_WORK TASK_
Using the records below, write out the line with "jvolonte (1207, 1732)" and each line after it through the final one, exactly, and only those.

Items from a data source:
────────────────────────────────────────
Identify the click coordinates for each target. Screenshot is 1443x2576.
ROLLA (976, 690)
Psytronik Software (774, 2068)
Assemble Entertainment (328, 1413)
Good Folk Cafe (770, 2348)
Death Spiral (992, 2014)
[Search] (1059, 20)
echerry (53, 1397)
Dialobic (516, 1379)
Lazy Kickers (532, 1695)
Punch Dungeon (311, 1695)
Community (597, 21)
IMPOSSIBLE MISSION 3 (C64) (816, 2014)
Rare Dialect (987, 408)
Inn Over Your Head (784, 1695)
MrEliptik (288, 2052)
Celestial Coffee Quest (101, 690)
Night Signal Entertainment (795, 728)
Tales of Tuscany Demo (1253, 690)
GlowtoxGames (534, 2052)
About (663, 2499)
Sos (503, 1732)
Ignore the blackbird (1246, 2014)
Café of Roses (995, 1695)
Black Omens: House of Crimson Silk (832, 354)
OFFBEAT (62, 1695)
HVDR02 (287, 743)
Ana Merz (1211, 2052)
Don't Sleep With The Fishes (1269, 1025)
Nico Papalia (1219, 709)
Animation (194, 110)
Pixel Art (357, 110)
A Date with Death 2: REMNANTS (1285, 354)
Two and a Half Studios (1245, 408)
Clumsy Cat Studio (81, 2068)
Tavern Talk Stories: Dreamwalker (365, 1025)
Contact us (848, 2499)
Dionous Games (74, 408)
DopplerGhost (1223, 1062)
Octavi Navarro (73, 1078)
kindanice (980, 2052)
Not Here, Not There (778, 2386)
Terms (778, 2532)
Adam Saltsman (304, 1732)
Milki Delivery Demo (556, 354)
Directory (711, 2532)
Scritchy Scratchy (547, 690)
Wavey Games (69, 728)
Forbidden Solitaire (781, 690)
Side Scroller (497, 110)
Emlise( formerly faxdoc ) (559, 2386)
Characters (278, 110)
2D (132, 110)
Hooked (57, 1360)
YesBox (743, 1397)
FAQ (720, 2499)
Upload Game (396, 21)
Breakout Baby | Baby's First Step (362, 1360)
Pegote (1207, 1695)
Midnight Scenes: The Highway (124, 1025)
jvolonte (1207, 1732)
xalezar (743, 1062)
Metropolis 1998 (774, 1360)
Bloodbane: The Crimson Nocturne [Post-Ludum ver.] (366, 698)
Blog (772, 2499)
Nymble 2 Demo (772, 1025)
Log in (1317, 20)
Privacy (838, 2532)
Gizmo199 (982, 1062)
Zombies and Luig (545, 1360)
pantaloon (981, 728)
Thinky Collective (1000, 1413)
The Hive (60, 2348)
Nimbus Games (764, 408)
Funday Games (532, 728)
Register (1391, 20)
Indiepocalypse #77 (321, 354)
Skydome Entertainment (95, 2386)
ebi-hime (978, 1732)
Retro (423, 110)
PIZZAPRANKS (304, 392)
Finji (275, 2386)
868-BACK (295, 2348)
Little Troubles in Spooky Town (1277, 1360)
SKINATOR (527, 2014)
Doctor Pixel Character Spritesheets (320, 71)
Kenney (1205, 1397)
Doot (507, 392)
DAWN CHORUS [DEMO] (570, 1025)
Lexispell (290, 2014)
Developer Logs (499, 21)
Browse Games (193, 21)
────────────────────────────────────────
_RESPONSE_
jvolonte (1207, 1732)
xalezar (743, 1062)
Metropolis 1998 (774, 1360)
Bloodbane: The Crimson Nocturne [Post-Ludum ver.] (366, 698)
Blog (772, 2499)
Nymble 2 Demo (772, 1025)
Log in (1317, 20)
Privacy (838, 2532)
Gizmo199 (982, 1062)
Zombies and Luig (545, 1360)
pantaloon (981, 728)
Thinky Collective (1000, 1413)
The Hive (60, 2348)
Nimbus Games (764, 408)
Funday Games (532, 728)
Register (1391, 20)
Indiepocalypse #77 (321, 354)
Skydome Entertainment (95, 2386)
ebi-hime (978, 1732)
Retro (423, 110)
PIZZAPRANKS (304, 392)
Finji (275, 2386)
868-BACK (295, 2348)
Little Troubles in Spooky Town (1277, 1360)
SKINATOR (527, 2014)
Doctor Pixel Character Spritesheets (320, 71)
Kenney (1205, 1397)
Doot (507, 392)
DAWN CHORUS [DEMO] (570, 1025)
Lexispell (290, 2014)
Developer Logs (499, 21)
Browse Games (193, 21)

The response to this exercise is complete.